When freelancing I use the Harvest application to manage all of my time tracking. It has made invoicing painless, and while I got it thinking I was over-charging my clients, it turns out then I was not charging them enough! Anyway, after being listed as a WordPress consultant by Automattic I naturally had more WordPress contracts. I then wanted to solve a business need by allowing my clients to view their impending charges inside the familiar WordPress administration interface.
This was impossible until recently when Harvest published their full API. I now have the ability, through REST, to retrieve my data via XML, parse it, and put it where I choose. This lead me to creating a WordPress plugin to accomplish this, and I was encouraged by someone at Harvest to make it public domain. So I present to you the “Harvest Reports WordPress Plugin.” See the screenshot on the right for what will be accomplished with the plugin.
Remember that this was made to solve a specific business need, namely the display of pending costs incurred since the last invoice. This is not meant to be an exhaustive representation of their API as it only uses a slice of it.
Requirements
- WordPress 2.3+
- A Harvest Account
- PHP5
You might wonder why you need PHP5 as WordPress only needs PHP4. I use the PHP5 SimpleXML functionality to parse the XML. This is far easier then trying to do it in PHP4. Most hosts do offer PHP5, but you might have to add the following to your .htaccess file to utilize that edition.
AddHandler application/x-httpd-php5 .php
Installation
- Download the plugin
- In WordPress 2.3 — 2.5 go to “Options” — “Harvest Reports”, and in 2.5 go to “Settings” — “Harvest Reports”.
- Enter your information
- Hit “Save”
- Go to “Manage” — “Your Chosen Title” to see the report
To get your project ID go to your Harvest dashboard — “Manage”, and you’ll see your projects listed. When you open up one you’ll see a numerical value in the URL bar (e.g. yourname.harvestapp.com /projects/49691/). The value you want is 49691. Remember this is only meant for one project, as that was the business need I needed it to solve. Also, if you want to limit the end date on the report I have included that, but leave it blank to retrieve data up to the second.
Caveat On Hourly Rates
Since this plugin is intended to ultimately provide a monetary figure I wanted it to get the default hourly rate from the API. Unfortunately, when I first parsed the XML I saw that despite the fact that my tasks use my default hourly rate nothing was in the XML returned. I pinged their support and got the following rationale.
“When you read the Task API, you basically get back “No setting” at the second (task) level. We use the rates for reporting (and invoicing coming soon), here the defaults get cascaded. But for the API no cascading takes place to make it evident from where the value comes.”
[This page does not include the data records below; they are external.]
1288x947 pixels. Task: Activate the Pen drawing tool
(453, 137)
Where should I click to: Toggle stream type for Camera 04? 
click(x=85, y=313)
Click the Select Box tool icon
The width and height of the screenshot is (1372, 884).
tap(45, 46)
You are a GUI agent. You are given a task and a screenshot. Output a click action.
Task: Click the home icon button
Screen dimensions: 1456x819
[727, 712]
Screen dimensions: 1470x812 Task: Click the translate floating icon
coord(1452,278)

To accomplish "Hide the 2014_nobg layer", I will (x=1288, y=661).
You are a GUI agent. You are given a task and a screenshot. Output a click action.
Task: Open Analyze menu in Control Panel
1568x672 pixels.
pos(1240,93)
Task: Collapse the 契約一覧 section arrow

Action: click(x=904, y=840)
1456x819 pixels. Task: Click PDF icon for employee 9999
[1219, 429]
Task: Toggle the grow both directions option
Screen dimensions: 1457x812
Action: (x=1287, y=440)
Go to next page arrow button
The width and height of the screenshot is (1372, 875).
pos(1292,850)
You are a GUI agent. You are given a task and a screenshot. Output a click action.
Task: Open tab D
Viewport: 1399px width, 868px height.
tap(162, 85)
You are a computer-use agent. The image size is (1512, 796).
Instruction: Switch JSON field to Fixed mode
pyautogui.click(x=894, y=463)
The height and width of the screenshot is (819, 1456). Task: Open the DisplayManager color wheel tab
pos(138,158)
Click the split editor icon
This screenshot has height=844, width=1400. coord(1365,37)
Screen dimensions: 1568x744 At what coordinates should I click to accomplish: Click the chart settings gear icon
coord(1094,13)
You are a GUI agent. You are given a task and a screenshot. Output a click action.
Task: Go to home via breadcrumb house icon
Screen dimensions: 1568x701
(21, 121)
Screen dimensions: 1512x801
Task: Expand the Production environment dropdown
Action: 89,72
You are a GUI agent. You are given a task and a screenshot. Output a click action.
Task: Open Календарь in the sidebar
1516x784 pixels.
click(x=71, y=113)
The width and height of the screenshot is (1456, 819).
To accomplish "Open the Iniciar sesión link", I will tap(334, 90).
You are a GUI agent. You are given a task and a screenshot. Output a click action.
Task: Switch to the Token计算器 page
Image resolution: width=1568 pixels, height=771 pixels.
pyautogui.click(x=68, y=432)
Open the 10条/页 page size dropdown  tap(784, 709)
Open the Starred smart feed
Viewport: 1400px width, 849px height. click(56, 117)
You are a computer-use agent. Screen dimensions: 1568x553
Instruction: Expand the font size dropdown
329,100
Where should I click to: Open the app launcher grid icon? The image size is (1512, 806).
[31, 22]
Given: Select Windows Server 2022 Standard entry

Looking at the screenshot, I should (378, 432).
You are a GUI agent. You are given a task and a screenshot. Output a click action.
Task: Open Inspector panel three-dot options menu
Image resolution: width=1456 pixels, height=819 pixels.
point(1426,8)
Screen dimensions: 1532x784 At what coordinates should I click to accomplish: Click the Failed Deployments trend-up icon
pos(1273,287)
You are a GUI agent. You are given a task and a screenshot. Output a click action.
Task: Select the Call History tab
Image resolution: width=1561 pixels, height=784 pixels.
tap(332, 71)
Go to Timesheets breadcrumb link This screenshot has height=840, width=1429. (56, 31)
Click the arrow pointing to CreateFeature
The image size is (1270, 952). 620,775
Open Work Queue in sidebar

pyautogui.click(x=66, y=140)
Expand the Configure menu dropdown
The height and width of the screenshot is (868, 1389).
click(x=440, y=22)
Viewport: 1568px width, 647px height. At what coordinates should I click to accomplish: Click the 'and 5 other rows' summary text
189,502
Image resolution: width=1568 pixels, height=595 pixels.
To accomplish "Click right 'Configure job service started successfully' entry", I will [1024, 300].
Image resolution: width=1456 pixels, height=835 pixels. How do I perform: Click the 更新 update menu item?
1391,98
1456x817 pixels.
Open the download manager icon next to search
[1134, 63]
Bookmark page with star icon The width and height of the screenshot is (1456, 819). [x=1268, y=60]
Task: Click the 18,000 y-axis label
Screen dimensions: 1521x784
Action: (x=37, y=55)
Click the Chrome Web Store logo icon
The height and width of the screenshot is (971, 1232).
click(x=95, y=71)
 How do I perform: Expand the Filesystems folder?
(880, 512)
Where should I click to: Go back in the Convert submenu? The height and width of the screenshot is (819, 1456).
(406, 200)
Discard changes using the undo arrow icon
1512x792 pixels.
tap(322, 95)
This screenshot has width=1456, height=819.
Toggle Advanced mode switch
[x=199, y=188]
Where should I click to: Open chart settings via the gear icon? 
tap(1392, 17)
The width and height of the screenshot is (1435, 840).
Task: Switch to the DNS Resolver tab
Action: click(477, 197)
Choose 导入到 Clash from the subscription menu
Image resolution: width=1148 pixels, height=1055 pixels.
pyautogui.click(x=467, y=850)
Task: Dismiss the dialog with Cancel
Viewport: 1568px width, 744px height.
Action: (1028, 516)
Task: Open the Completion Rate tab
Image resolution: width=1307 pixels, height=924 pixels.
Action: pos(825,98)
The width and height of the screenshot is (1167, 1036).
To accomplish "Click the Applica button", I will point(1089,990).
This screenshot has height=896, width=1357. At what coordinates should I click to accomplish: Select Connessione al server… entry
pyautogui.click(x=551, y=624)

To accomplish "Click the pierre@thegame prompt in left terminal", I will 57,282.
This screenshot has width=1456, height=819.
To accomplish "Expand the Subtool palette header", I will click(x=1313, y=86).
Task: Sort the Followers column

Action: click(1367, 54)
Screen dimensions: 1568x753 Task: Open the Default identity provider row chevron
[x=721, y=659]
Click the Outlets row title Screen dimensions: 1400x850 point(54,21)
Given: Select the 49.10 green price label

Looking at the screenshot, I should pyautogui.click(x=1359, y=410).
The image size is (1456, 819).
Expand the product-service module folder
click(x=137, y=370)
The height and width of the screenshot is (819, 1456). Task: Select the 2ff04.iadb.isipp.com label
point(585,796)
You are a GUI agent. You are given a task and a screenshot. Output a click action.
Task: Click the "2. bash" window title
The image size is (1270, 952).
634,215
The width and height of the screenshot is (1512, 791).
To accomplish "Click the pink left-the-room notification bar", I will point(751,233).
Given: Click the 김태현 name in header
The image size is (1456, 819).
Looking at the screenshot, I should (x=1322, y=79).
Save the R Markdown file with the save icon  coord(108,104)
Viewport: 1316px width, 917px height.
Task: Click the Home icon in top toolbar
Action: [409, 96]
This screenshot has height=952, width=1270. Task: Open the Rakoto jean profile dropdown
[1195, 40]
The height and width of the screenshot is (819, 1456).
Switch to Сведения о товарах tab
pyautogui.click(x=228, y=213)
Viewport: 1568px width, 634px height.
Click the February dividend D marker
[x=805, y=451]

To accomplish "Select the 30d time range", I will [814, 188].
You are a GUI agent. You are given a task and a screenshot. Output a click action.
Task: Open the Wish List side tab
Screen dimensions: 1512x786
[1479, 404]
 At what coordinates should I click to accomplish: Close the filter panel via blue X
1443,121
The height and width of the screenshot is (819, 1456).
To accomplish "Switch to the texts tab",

What this means is that for every task that is used for the project you have to go in and manually set the hourly rate. Not ideal, and to me it’s not expected behavior (especially since the reporting tool inside the Harvest interface automatically uses that value), but once you set it you can forget it.
Upcoming Features
Even though I’ve worked a lot on this and need a break I still have improvements in mind.
- JavaScript date picker
- Exception handling from the API
- Ajax retrieval of projects inside the options page (no need to insert a project ID manually)
I also need to double check that is handles tasks that aren’t billable by default correctly. Since I only track tasks that are billable I didn’t test this, but maybe someone can verify for me.
Props
I want to say thanks to Danny Wen of Harvest for encouraging me to do this, and Andrew Charlton of Geekly Weekly for pointing me in the way of cURL and SimpleXML.